この松は宇多須神社本社の高にあって、山尾の岡の上に生えている。古来から金沢近辺での名木とされる。
『亀の尾の記』に云うには、或る説に、卯辰山の一本松は、義経の笈(おい)掛松といって、昔奥州下がりの時、安宅の関をのがれてこの地に来りて休息したという。(笈とは仏具などを入れて背負う箱のこと)
思うに、義経の事を云う説は、俳人北莖が『北国巡杖記』に今昔義経、富樫が情けにて安宅関を超え卯辰山毘沙門の社地にかかり、今は心のままなればと篠懸(すずかけ、修験者の着る法衣)を脱いでかたわらの松枝に掛け給う。今に一本松とて古松一樹あり。と載せている。この俗説は享保以後より言い出した妄誕(でたらめ)だろう。
加藤惟寅の『蘭山私記』に云う。「金沢柳町に居住する井上勘右衛門は、先祖頼朝卿の時代より加州土着の士で、今も河北郡薬師村あたりを井上庄という。これはその旧地である。義経奥州下りの頃は、井上左衛門といい、のち大膳という。向山の一本松は、井上元祖の墓印の木だと言い伝えられる。井上の屋敷跡は、大樋の末に吉原という村の山手にある。」
『三州志鞬櫜余考(コマ番号103/229)』には、卯辰山一本松は藩士井上勘左衛門の灰塚の松と云う。勘左衛門は初め利家卿に仕え、文禄中に流浪し、慶長五年(1600)浅井畷の合戦のころは太田但馬守に仕え、槍の功績をもって明くる年再び藩士となり、寛永二年(1625)に没した。

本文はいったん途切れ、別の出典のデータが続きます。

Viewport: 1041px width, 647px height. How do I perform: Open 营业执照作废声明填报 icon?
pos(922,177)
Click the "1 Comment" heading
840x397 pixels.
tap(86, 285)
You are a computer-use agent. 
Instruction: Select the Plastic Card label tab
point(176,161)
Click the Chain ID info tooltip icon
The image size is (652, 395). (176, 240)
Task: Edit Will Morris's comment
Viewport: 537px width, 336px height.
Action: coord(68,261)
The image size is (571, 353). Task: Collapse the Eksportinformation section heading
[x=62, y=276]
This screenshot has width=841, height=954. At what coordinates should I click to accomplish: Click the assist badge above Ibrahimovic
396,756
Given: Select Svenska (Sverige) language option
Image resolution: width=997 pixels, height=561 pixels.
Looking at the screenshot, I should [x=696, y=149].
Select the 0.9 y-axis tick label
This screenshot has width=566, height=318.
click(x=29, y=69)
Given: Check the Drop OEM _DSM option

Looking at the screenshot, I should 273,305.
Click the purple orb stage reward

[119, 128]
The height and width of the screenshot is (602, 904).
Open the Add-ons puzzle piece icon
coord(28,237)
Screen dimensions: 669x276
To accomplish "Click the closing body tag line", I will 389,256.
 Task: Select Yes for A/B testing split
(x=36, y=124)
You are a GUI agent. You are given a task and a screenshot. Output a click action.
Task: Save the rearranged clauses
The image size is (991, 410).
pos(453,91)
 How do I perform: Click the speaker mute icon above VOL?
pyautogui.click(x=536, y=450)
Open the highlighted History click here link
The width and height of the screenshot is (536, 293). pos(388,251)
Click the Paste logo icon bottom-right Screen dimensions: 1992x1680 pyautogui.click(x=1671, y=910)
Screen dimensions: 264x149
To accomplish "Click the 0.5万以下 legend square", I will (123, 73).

今考えるに、義経の笈懸松という事は、宝永元年(1704 )の旧跡取調書に、石川郡久安村稲荷の社地に、延宝年中(1673~1681)まで義経の笈懸松と言い伝えられる古木があったと記載している。この松の伝説を、後の人が聞き過って、卯辰山一本松の事と言い出だしたものだろう。
また、『蘭山私記』の伝説によれば、卯辰山一本松も、彼の久安村の笈懸松と同時代の松であろう。井上左衛門の墓印の松と言い伝えがあることで知られる。
ただし、三州志の伝説のごとく、藩士井上勘左衛門の灰塚の松とすれば、寛永二年(1625)ごろに植えた木であり、時代がはなはだ離れている。いずれが正しい説だろうか。
『亀の尾の記』に、一本松はこの辺りの惣名で、一針松のことを云うともある。また、この松は古き松で、むかしはただ卯辰の松とのみ呼んだという。
ある俳句に、
木がらしや卯辰の松の年問はん
思えば、一本松の句もある。句空草庵集に、
一本の松をちからや霍公(ほととぎす) 北 枝
また、加能越百人一首に、金沢八景。
また類ひあらし吹きゆく一つ松
千世々々と呼ぶ雀鳴時 西南宮
まことに当地あたりでは高名な松であるが、明治23年の春2月23日、遊人の狂客のために燃え出し、一時消し止めるものの再び火が出て、ついには焼失。三日三晩してようやく火が消えた。今わずかに根株が残るのみ。実に遺憾である。